**** Source extract ****

The past week has been a wild roller-coaster ride in and out of Southern African ruling-party politics, down the troughs of world capitalism, and up the peaks of radical social activism. Glancing around the region and world from those peaks, we can see quite a way further than usual.
Looking first to South Africa, Saturday’s dumping of president Thabo Mbeki by Jacob Zuma – president of the African National Congress – and his temporary replacement (until next April’s election) by ANC deputy president Kgalema Motlanthe, was an excellent reflection of ruling elite fragility in neoliberal regimes. Some of Mbeki’s main supporters, including Mbhazima Shilowa, the former trade union leader and now provincial government leader in the economic heartland of Johannesburg – are apparently considering the launch of a competing party.
Likewise, the inability to cement a working power-sharing deal across the river in Zimbabwe confirms how hard elite factions will fight over the crumbs of even a quick-shrinking state. These are interconnected problems, and should make world elites rather nervous.

**** Data for this task ****

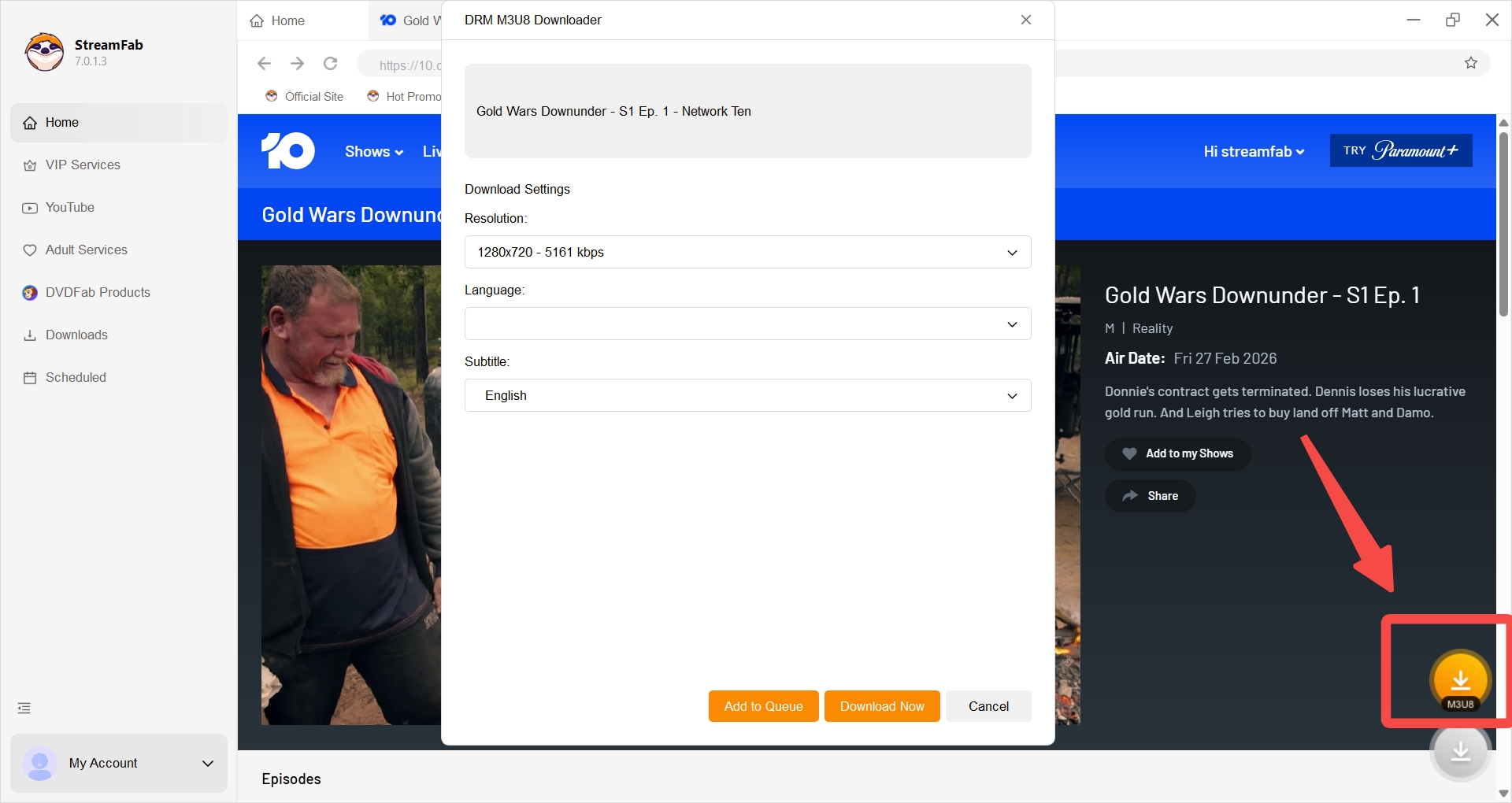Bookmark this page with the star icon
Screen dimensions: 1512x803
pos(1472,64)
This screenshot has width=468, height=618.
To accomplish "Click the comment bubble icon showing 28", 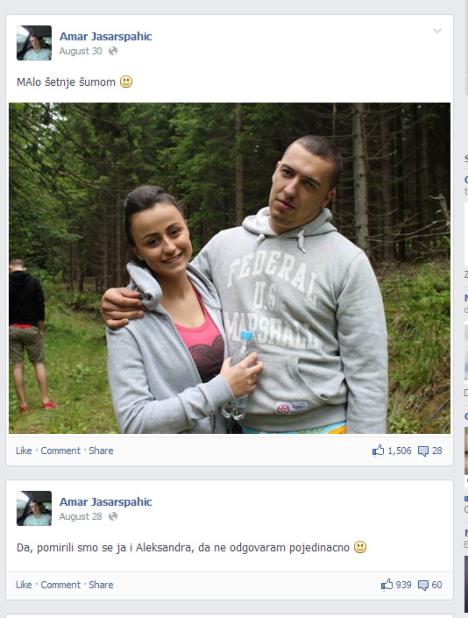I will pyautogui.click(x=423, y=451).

****
**** Data for this task ****

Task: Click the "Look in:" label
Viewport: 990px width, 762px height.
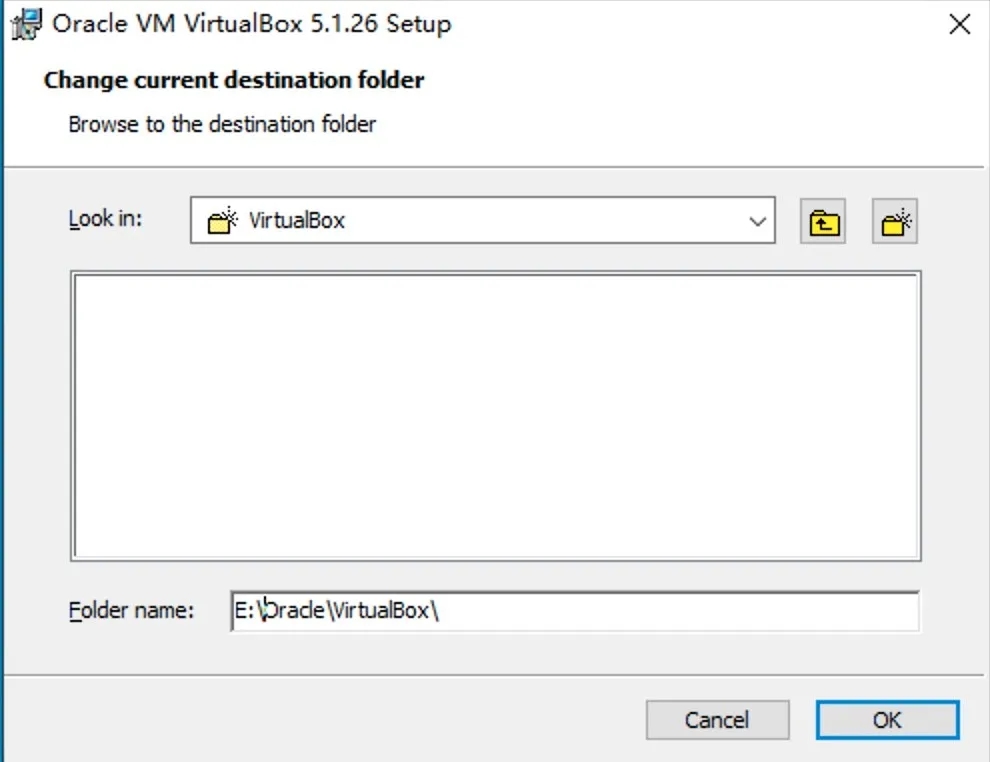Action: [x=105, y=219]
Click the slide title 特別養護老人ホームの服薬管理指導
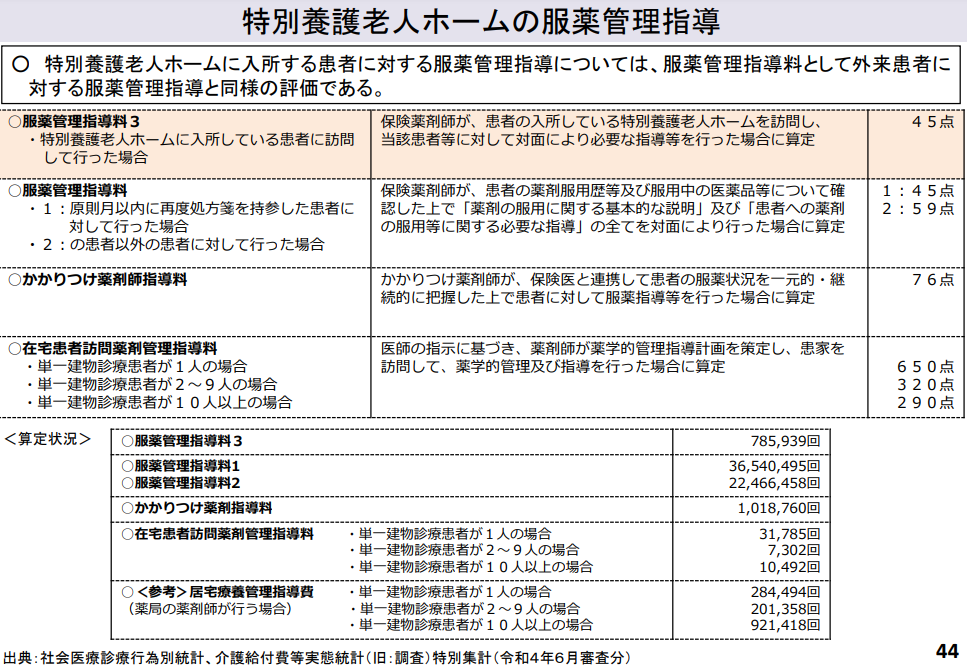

****
**** Data for this task ****

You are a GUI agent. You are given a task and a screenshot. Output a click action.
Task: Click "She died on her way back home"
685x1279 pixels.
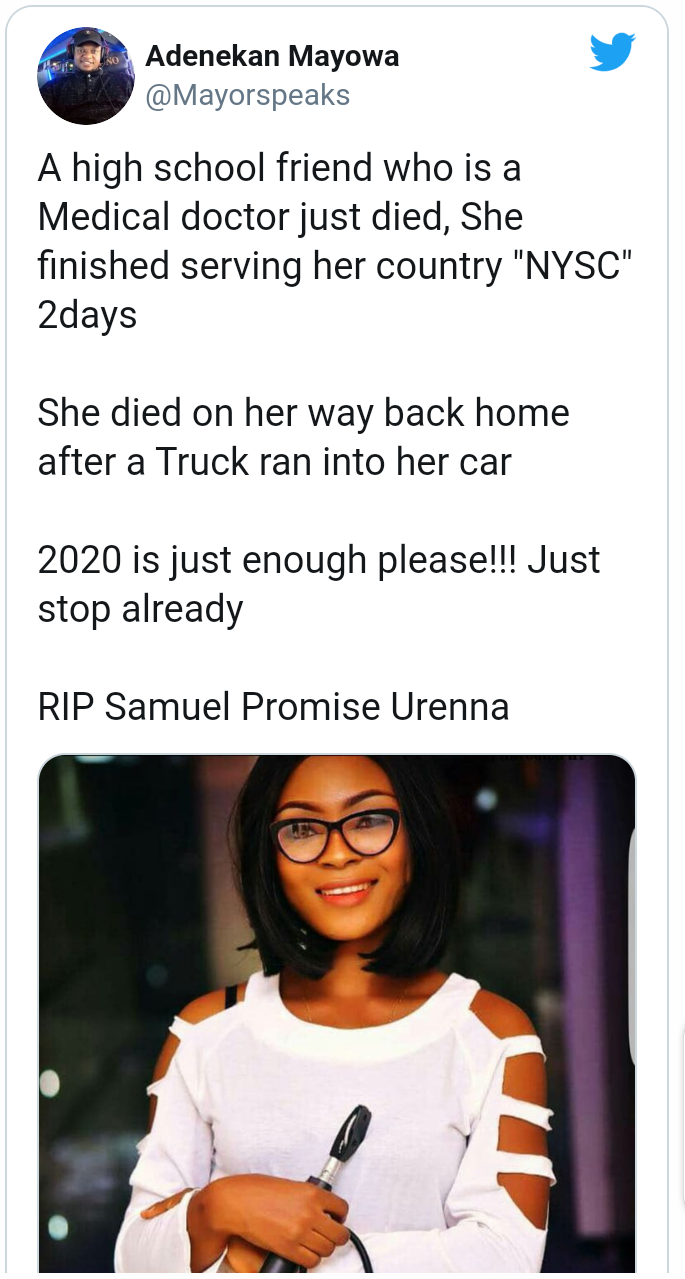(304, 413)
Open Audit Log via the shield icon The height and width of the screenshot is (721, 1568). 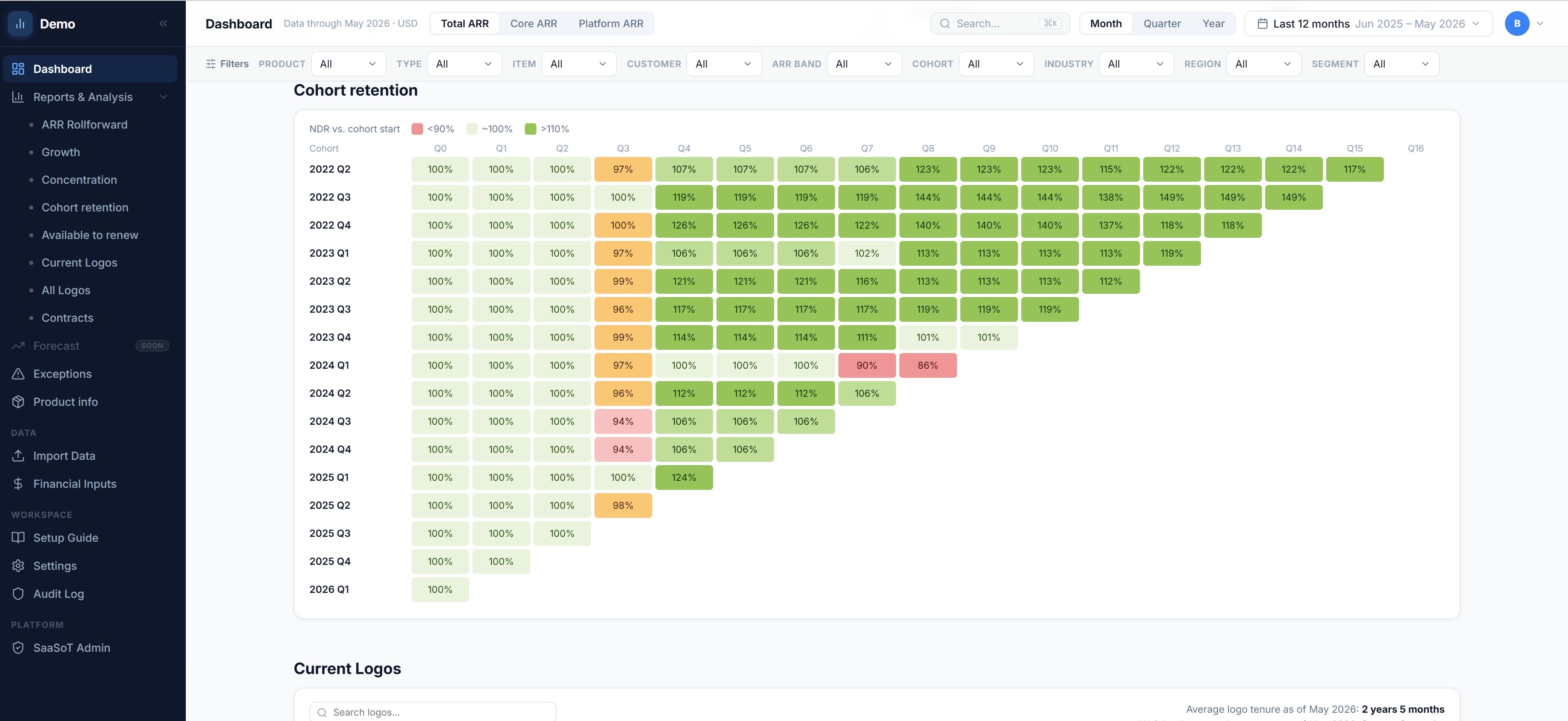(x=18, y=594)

****

- **Problems to work on**
1) Print a section of the passage on Southern African politics word for word, beginning at the words "Likewise, the inability" and stopping after "elites rather nervous.".
2) In the records, turn the lines from the one that contains "Task: Click the" through the one that contains "Click the slide title 特別養護老人ホームの服薬管理指導", both included, into a JSON list of strings with one string per line and no blank lines. Leave the pictures out of the answer.

- **Answers below**
1)
Likewise, the inability to cement a working power-sharing deal across the river in Zimbabwe confirms how hard elite factions will fight over the crumbs of even a quick-shrinking state. These are interconnected problems, and should make world elites rather nervous.

2)
[
  "Task: Click the \"Look in:\" label",
  "Viewport: 990px width, 762px height.",
  "Action: [x=105, y=219]",
  "Click the slide title 特別養護老人ホームの服薬管理指導"
]